Intel's 18,000+ job cuts may leave ailing telco unit high and dry

  The smallish telecom sector was never the main concern for Intel, the giant US chipmaker that made most of its $54.2 billion in revenues last year by selling chips for PCs and data center servers. But it barely got a mention on this week's earnings call with analysts. Intel, it seems, would rather forget about a market that is shriveling with age and remains heavily resistant to Intel's mainstream products.

  David Zinsner, Intel's chief financial officer, had to insert an "outside of the telco space" caveat when he said the network and edge group (NEX), responsible for just 11% of Intel's revenues last year, was "starting to recover." That came after a comment about "excluding the previously discussed inventory digestion impacting the telco market." Photoshop telco out of the picture and NEX revenues grew 10% year-over-year for the first half. Leave it in and sales dropped 7%, to $2.7 billion.
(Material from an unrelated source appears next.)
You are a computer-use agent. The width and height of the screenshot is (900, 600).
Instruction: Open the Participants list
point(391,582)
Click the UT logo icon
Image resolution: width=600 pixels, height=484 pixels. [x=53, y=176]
  Intel, of course, has much bigger worries today. For some time, it has been losing market share to AMD, a rival that bases its chip designs on the same x86 architecture used by Intel. A more recent and arguably more troubling threat comes from licensees of Arm, a UK-based company boasting an alternative, more power-efficient architecture. They range from Amazon, the hyperscaler, to Qualcomm, a designer of chips for mobile phones. Regardless, most data center investments are currently going into chips for artificial intelligence. And that still means Nvidia, not Intel.

  Meanwhile, a strategic pivot under CEO Pat Gelsinger to set up a foundry, manufacturing chips designed by others, is proving costly. Combined with investments aimed at reestablishing Intel as a technology leader, it showed in the latest second-quarter results. Intel posted a net loss of $1.6 billion, compared with a profit of $1.5 billion a year earlier, even though headline sales were down just 1%, to around $12.8 billion.

  How many job cuts?

  The response is a massive cost-cutting exercise that will scrap 15% of roles, said Intel in its latest earnings release. Press reports generally assume Intel employs around 110,000 people, but the figure shown in its filing with the Securities and Exchange Commission (SEC) was 124,800 in December, down from 131,900 a year before. Unless Intel spent the first six months of this year cutting jobs, then, a 15% reduction could translate to the loss of 18,720 employees.
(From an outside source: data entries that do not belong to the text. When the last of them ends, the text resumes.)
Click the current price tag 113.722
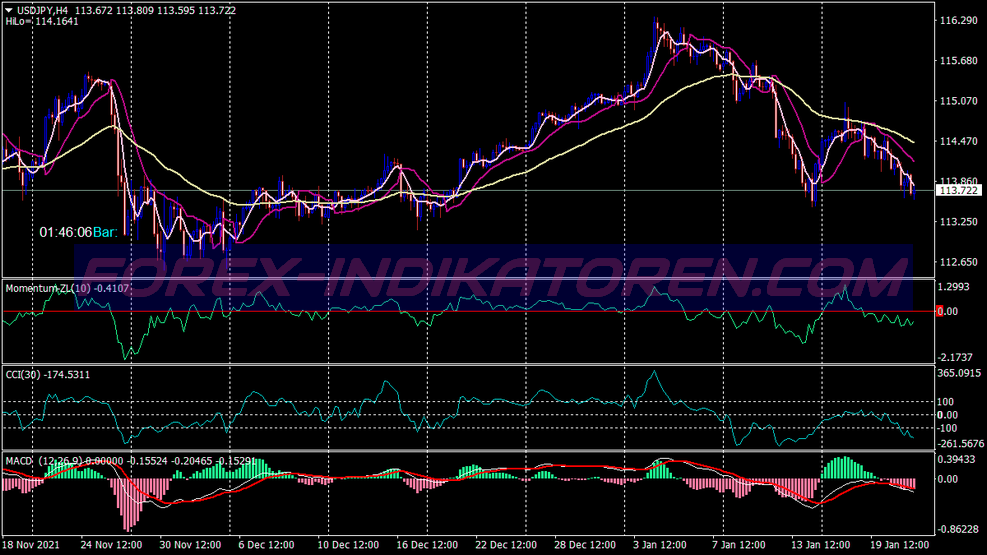Viewport: 987px width, 555px height. pyautogui.click(x=958, y=191)
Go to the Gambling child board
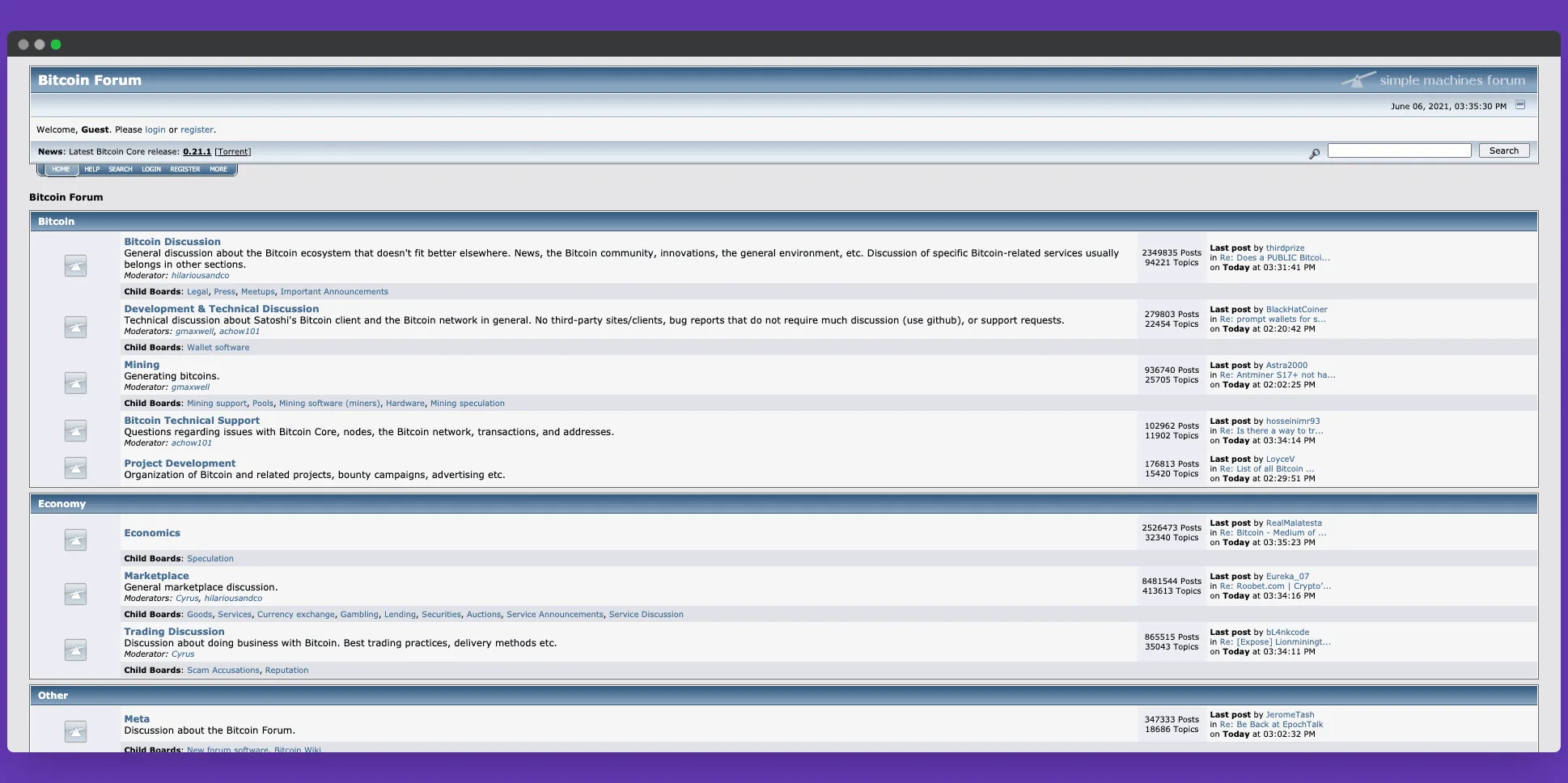This screenshot has height=783, width=1568. (359, 615)
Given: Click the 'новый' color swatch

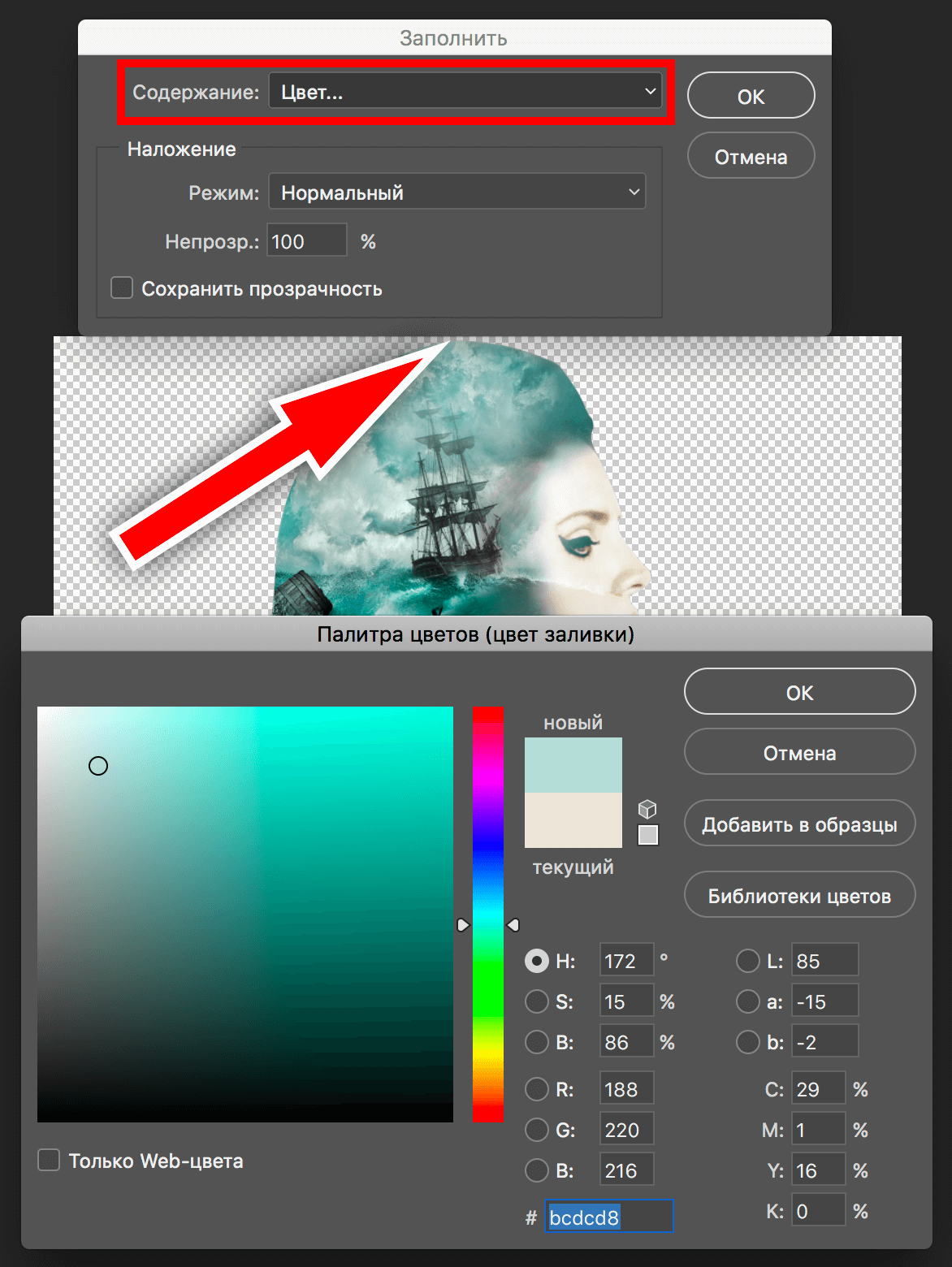Looking at the screenshot, I should [x=573, y=765].
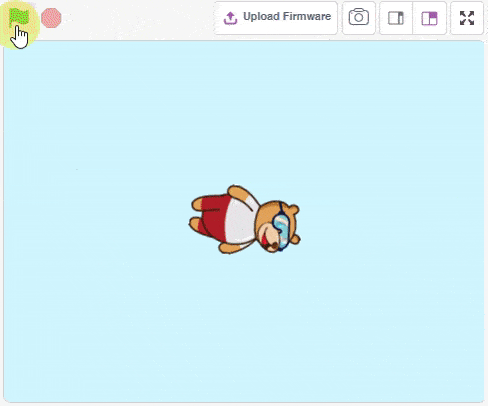Click the purple upload arrow icon
The height and width of the screenshot is (406, 488).
230,18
  The goal is to slash various operational costs (research and development plus marketing, general and administrative expenses) to about $20 billion this year and $17.5 billion in 2025, "with further reductions planned in 2026," said Intel. That $17.5 billion would be about $4.2 billion less than Intel booked for these expenses in 2023, according to its last annual SEC filing, and a reduction of $7 billion compared with the figure for 2022.

  Gross capital expenditure is also expected to fall by a huge 20% compared with earlier projections. That would lower investments this year to a range of between $25 billion and $27 billion. Next year, Intel plans to invest between $20 billion and $23 billion. The immediate issue for some analysts is whether this imperils the foundry strategy. It's unchanged, answered Gelsinger, before saying that "until we have committed orders, we're going to be modest on how much equipment we put against the shells and the sites that we have in place."

  More broadly, it is hard to shake off the feeling that Gelsinger has simply given Intel too much to do in a short space of time – mount an AI challenge to Nvidia, defend the PC and server businesses from Arm rivals, instil confidence Intel can meet its ambitious product roadmaps (something it has failed to do in the past) and, to top it all off, set up a whole new foundry.

  Telco trauma

  Cuts that affect research and development and take such a huge number of people out of the business could obviously hinder Intel in any of these fields. But they could also have ramifications for Intel's activities in markets that are less critical, as it focuses on the strategically important stuff. And there have already been rumors that Intel's commitment to telecom is wavering.

  It would hardly be a surprise. The latest gloomy news from the world of telecom was this week supplied by Samsung, a maker of 5G networks and Intel customer, which reported a 21% year-over-year drop in second-quarter sales at its networks business, to 740 billion South Korean won (US$541 million). That decline followed continued sales disappointments for Ericsson and Nokia.

  Intel wants 5G operators to switch from custom silicon designed by telco vendors to its general-purpose processors (GPPs). But there has been very limited adoption of them in the radio access network (RAN) so far. Many telco executives remain unconvinced GPPs, especially based on x86, can measure up. Arguments about using the same platforms for multiple needs look spurious when most RAN compute is at the mast site, where it cannot realistically be shared with anything else.

  Of the big three 5G kit vendors, only Ericsson says Intel is a good option for Layer 1, the category of most demanding RAN software. Huawei and Nokia remain vehemently opposed to it in this area. And most of Ericsson's 5G products today are based on its own custom silicon, not Intel's GPPs. With all its other distractions, the surprise is that Intel still bothers.